**QUESTÃO BREVE:**
Transcreva, sem qualquer alteração, do trecho sobre o crescimento econômico brasileiro tudo o que vai desde "Considerando-se que a" até "o crescimento econômico.".

**TRECHO DO TEXTO:**
- - - - - - -
Uma coisa é constatar, no plano da retórica, que o ajuste neoliberal impôs um baixo dinamismo econômico e que portanto seria preciso, no novo governo, mobilizar a capacidade produtiva instalada na indústria, na agricultura e nos serviços. Outra, bem diferente é achar que a proposta de um novo modelo de crescimento – modificando o estilo de desenvolvimento concentrador e excludente – pode ser feita à base de exortações e de boa vontade: constatar a “abundância de terras férteis” – elas serão vertidas para a agricultura capitalista ou para a propriedade familiar? –, indicar a capacidade não utilizada em importantes segmentos produtivos – o empresário estaria trabalhando aquém de suas possibilidades, mas por quê, exatamente? – e lamentar a mão-de-obra qualificada desocupada – formados sem oferta de emprego no setor – não bastam para superar os limites do crescimento no Brasil. O discurso de campanha disse apenas que a utilização dos recursos disponíveis carece de políticas públicas adequadas, sobretudo as fiscais, creditícias e de abastecimento, mas a introdução de medidas práticas de adminstração econômica precisa ir além dessas generalidades.
Considerando-se que a política de abastecimento do futuro governo pode ser a resultante de um casamento feliz entre as leis da oferta e da demanda – se elas não forem maltratadas até lá –, restariam as políticas fiscais e monetárias como cerne das propostas de políticas macroeconômicas. Alguns economistas parecem acreditar que seria possível aproximar o Brasil do PIB potencial desde que as políticas “corretas” sejam efetivamente aplicadas. Nâo há nenhum impedimento teórico a essa crença mas, do ponto de vista prático, será preciso determinar como recuperar, com o orçamento existente, a capacidade de investimento público, tão importante para alavancar o crescimento econômico.
Pergunta-se, aliás, se esse investimento deve mesmo ser público e, se for este o caso, por que exatamente, a equipe econômica identificada com a administração FHC arriscou-se, durante tanto tempo, a sofrer acachapante derrota eleitoral ao manter baixo nível de crescimento e poucas oportunidades de emprego e renda? Supondo-se que os atuais defensores do modelo “neoliberal”, ainda que legítimos representantes da classe dominante e dos interesses do grande capital, não sejam todos um bando de idiotas e alienados, eles também deveriam ter, supostamente, interesse em fazer o País crescer a taxas mais altas, inclusive como forma de perpetuar-se no poder através da criação de empregos e da expansão da renda agregada. Se eles não o fazem, não deveria ser por mera ausência de vontade, mas por constrangimentos reais no investimento global, fatores que por sua vez remetem à baixa taxa de poupança do sistema econômico e à alta propensão à “despoupança” estatal, notoriamente conhecida nos últimos anos (ou décadas) de economia política real no Brasil.
- - - - - - -
**MATERIAL FORNECIDO:**
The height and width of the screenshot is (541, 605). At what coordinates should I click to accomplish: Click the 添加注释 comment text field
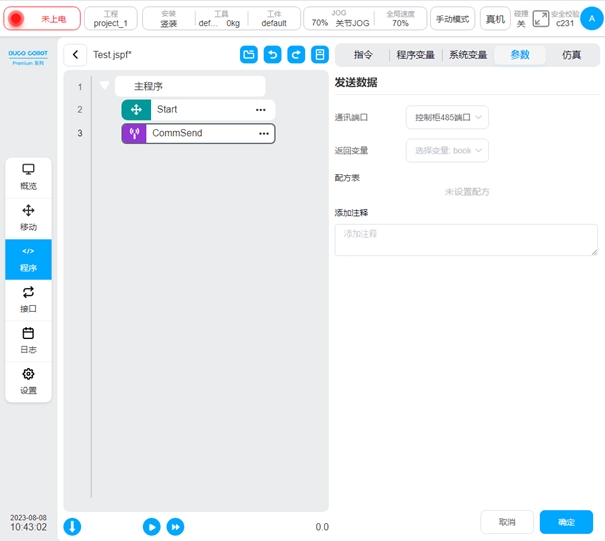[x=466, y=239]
- - - - - - -
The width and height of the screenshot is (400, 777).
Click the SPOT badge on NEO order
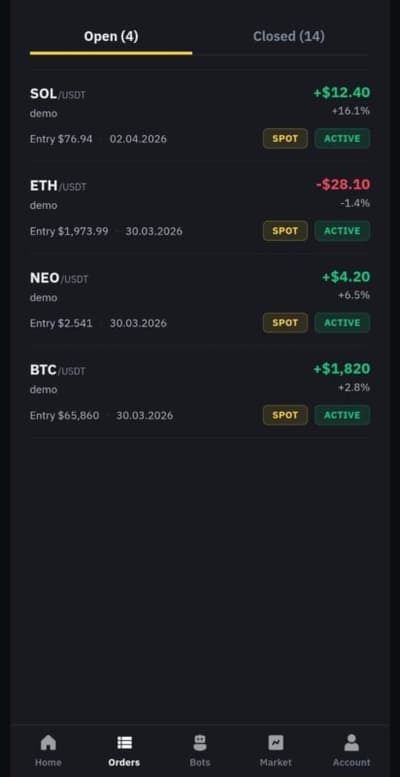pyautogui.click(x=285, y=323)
- - - - - - -
**RESPOSTA ABAIXO:**
Considerando-se que a política de abastecimento do futuro governo pode ser a resultante de um casamento feliz entre as leis da oferta e da demanda – se elas não forem maltratadas até lá –, restariam as políticas fiscais e monetárias como cerne das propostas de políticas macroeconômicas. Alguns economistas parecem acreditar que seria possível aproximar o Brasil do PIB potencial desde que as políticas “corretas” sejam efetivamente aplicadas. Nâo há nenhum impedimento teórico a essa crença mas, do ponto de vista prático, será preciso determinar como recuperar, com o orçamento existente, a capacidade de investimento público, tão importante para alavancar o crescimento econômico.